Before, I get into the actual story, let me make note that I'll be 22 on Saturday, my classmates and I from high school graduate in 2004. Anyways, last night while I was on Facebook I saw there was a group created all around making fun of this kid. It's description was titled (to protect this person I'm going to make up a name) " A discussion for Tom Keenly enthusiasts". Already the group has comments about the mannerisms and oddities about this kid. I know I will NEVER forget this kid, because of how really strange he was, but all these people in this group are ADULTS and haven't had association with this person for 4 years.

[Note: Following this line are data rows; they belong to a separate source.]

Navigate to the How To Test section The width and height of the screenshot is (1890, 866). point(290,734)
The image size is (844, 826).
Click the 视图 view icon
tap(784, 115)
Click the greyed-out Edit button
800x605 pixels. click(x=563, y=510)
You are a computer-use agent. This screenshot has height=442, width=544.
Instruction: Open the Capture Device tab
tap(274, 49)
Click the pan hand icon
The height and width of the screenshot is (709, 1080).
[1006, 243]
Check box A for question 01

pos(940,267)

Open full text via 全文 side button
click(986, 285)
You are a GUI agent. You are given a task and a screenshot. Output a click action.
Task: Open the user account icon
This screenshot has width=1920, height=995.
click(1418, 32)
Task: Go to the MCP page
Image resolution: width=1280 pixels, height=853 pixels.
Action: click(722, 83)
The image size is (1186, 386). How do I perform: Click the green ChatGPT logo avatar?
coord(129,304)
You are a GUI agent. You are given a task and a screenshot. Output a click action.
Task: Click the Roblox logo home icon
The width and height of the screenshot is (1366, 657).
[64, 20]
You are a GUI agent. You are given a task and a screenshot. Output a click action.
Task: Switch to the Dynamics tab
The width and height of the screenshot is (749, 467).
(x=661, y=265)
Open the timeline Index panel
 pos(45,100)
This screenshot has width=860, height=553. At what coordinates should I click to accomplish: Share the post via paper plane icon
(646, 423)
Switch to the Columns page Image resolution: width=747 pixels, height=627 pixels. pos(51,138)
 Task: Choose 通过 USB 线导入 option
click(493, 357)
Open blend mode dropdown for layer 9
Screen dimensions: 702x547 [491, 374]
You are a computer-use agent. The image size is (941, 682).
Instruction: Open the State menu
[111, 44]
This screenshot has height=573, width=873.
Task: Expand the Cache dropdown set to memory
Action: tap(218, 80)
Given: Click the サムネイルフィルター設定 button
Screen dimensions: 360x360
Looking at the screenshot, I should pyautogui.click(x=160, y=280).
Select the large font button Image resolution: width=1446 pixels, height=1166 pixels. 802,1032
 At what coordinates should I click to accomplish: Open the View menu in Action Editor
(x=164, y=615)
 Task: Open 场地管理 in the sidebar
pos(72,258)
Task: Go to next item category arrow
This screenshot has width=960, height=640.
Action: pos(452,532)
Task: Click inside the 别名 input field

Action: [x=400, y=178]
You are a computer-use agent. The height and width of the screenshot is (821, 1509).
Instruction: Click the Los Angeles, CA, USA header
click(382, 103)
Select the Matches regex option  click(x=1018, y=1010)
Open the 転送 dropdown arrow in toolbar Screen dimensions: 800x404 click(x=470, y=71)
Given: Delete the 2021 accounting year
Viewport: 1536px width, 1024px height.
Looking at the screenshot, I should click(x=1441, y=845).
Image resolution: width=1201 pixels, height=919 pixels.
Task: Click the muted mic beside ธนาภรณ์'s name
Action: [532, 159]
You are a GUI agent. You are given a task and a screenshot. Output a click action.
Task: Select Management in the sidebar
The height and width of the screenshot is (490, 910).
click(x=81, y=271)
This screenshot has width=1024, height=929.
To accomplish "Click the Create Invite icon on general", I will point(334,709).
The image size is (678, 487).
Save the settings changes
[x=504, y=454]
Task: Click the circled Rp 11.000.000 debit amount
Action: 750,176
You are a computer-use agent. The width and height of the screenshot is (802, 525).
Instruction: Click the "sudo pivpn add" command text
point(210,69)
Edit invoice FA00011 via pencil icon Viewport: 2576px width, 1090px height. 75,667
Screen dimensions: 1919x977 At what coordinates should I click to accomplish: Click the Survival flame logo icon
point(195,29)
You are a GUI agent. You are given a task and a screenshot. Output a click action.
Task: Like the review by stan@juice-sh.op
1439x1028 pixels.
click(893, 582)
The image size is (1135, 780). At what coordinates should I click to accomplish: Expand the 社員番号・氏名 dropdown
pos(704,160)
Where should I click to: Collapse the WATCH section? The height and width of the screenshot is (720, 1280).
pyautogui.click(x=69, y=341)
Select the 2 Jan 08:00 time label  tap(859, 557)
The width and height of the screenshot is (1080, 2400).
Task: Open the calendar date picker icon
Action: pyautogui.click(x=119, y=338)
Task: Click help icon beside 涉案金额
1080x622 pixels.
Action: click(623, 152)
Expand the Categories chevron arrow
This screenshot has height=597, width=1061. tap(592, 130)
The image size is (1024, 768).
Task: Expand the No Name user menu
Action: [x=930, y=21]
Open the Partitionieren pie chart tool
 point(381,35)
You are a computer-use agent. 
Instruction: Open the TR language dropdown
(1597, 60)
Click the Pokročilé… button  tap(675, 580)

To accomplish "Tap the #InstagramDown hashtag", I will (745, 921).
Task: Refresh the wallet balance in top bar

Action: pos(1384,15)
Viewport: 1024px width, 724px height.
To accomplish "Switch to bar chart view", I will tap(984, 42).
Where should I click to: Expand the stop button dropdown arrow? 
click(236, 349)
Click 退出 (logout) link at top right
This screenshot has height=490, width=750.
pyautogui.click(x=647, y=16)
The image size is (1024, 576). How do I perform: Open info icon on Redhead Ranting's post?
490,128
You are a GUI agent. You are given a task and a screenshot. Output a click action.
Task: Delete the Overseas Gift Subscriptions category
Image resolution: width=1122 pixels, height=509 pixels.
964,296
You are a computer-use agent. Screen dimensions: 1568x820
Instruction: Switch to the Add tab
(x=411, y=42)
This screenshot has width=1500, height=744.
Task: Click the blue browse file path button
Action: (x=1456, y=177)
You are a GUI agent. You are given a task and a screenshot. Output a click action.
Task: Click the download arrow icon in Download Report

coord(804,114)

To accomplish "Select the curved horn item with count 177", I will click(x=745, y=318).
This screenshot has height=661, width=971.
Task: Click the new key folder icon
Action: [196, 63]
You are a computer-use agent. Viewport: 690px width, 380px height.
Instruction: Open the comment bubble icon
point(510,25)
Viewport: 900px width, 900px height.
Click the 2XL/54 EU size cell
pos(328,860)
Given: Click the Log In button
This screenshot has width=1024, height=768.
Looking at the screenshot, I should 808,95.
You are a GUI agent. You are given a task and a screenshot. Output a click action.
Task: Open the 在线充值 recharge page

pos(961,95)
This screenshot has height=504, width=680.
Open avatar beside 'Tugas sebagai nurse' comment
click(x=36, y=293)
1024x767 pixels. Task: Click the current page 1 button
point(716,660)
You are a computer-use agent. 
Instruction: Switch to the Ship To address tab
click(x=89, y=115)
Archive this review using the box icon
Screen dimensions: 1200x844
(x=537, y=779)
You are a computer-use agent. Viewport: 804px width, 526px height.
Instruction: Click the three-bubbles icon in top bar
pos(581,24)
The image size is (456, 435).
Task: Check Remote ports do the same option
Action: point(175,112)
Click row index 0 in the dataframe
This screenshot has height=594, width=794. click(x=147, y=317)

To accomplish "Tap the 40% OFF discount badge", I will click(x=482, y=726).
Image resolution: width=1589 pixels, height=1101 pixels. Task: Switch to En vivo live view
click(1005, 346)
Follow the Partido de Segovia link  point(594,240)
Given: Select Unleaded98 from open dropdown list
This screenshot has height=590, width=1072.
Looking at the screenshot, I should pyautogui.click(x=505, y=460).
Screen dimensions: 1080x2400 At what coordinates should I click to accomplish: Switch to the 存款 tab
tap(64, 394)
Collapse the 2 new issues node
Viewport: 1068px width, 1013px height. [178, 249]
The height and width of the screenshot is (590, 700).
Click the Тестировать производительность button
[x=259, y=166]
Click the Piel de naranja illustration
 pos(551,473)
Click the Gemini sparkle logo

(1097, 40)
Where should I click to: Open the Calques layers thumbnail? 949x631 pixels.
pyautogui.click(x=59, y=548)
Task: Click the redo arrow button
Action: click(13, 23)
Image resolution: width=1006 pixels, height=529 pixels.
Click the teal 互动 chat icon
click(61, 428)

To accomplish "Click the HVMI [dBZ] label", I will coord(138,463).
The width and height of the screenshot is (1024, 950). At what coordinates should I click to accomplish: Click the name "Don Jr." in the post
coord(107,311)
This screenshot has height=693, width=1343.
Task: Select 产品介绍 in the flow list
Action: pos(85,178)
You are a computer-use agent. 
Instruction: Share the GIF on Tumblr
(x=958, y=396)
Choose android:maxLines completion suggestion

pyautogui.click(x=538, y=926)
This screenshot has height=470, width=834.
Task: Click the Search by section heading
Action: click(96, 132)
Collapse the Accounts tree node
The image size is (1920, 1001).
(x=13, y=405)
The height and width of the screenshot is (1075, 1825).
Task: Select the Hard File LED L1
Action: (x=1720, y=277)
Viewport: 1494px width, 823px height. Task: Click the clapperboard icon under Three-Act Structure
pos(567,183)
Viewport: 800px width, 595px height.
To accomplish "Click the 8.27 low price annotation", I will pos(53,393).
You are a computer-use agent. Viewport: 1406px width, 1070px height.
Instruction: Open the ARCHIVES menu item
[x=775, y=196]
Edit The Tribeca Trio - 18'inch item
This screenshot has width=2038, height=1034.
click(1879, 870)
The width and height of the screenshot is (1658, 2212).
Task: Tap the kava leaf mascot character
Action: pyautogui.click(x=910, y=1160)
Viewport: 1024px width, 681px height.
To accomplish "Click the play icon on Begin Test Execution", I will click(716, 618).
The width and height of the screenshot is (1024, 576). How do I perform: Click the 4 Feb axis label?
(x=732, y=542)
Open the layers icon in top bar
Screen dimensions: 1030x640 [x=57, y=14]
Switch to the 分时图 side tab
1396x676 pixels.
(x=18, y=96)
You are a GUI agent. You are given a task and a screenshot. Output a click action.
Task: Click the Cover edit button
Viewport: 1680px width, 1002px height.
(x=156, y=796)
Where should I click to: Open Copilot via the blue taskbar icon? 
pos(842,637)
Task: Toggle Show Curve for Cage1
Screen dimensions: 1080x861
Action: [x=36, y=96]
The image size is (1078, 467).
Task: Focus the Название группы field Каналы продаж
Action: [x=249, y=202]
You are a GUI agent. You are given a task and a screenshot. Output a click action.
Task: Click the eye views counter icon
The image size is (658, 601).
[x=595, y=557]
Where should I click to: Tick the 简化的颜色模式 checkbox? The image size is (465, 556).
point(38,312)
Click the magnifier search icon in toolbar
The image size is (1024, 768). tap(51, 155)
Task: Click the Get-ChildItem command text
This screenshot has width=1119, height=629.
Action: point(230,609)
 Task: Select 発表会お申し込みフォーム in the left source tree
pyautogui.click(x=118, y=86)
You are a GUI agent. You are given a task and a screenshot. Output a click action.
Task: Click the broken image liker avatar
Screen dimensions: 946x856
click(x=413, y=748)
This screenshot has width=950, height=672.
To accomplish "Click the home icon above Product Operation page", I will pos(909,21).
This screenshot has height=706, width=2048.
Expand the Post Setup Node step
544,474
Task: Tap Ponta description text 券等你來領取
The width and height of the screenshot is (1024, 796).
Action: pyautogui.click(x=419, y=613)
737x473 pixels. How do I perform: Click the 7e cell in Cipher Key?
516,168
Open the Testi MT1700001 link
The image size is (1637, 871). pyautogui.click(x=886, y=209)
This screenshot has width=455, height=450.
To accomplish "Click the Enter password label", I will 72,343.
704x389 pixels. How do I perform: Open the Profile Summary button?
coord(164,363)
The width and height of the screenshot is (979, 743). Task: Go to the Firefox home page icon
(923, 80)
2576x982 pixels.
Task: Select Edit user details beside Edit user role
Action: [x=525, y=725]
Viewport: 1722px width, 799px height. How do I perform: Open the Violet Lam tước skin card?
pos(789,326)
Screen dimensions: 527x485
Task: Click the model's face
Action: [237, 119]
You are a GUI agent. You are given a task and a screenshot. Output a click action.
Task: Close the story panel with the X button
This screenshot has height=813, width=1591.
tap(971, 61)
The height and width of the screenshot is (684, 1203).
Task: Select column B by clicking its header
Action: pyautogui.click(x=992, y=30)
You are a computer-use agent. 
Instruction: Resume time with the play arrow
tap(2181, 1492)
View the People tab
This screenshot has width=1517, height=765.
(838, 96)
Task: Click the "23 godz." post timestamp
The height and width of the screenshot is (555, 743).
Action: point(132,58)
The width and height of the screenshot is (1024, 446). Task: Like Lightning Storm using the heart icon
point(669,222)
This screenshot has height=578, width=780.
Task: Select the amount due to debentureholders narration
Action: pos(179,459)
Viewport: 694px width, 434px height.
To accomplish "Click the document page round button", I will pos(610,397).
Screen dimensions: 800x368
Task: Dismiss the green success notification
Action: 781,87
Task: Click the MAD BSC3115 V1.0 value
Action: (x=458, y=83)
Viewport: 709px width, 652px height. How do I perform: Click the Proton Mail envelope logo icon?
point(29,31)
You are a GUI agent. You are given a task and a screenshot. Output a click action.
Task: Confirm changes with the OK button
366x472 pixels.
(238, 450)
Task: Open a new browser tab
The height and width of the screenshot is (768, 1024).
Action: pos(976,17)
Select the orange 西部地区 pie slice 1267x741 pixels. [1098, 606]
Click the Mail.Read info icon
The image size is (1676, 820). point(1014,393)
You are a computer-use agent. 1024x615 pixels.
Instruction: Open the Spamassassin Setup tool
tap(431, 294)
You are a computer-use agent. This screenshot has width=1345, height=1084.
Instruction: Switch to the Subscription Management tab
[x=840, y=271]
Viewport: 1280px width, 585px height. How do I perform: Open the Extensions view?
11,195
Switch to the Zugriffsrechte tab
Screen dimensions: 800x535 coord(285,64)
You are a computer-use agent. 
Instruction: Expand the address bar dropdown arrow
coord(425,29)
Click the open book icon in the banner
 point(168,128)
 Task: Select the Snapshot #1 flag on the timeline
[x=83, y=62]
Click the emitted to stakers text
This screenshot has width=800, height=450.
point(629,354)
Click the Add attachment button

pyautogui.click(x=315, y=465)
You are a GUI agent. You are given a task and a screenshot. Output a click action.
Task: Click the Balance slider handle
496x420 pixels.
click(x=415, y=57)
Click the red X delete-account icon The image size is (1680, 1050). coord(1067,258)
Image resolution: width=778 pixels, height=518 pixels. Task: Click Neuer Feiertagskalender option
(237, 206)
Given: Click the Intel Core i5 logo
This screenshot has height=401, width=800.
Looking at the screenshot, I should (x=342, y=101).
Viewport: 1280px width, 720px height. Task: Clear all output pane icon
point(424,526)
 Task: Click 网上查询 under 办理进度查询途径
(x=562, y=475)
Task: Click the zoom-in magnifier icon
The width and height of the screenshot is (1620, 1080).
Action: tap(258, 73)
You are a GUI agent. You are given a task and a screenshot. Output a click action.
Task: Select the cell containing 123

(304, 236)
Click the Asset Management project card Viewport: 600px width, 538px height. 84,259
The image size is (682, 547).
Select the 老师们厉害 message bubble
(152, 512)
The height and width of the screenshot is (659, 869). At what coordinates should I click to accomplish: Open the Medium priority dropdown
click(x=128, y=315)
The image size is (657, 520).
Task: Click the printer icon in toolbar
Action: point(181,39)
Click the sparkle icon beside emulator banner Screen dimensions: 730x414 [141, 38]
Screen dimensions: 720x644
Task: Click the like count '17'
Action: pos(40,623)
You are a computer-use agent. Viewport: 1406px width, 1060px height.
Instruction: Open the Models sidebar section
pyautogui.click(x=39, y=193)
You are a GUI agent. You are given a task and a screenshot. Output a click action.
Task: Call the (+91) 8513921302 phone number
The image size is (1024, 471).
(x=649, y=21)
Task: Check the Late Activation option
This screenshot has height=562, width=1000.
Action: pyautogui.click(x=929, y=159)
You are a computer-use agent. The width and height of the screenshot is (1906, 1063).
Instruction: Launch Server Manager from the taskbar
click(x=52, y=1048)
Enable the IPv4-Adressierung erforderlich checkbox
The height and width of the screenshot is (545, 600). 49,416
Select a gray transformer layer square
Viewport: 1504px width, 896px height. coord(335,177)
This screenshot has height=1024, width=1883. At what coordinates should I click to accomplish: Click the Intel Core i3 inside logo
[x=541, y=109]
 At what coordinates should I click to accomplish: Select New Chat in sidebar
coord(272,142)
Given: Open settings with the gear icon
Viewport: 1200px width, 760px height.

How much can a person take? How much hell is this poor kid going to have to go through? Why are people creating a group or hangout out of negativity and hurtfulness especially when most of these people are college graduates off in grad school, med school, or law school? Also, a lot of the people who had posted things on here were outcasts and kids made fun of in school themselves? Have people not learned anything?

I don't think people realize the effect bullying has on children. I hear even from celebrities that they will never forget some of the horrible things kids did to them growing up. I know from experiences that a lot of the bullying I received has attributed to my anxiety disorders and low self esteem. Now, just to see this freaking group 4 years after the fact, steams me.

I think things like this for teens and kids is getting worse these days. I don't think kids have the proper outlet to express their emotions and are afraid to talk to someone about it all. I know I was, and I wish there was something out there where I had a safe place I could talk to my similar peers, and gain support and tools to channel the negative experiences I was having into positive ones. My boyfriend and I were just talking about this. I'm sure there are foundations out there that serve some of these purposes I'll have to do my research though. I wish there was something more nationwide and recognized. Hmm...I may need to save some of my thoughts and ideas for this on another blog but I just wanted to share this story.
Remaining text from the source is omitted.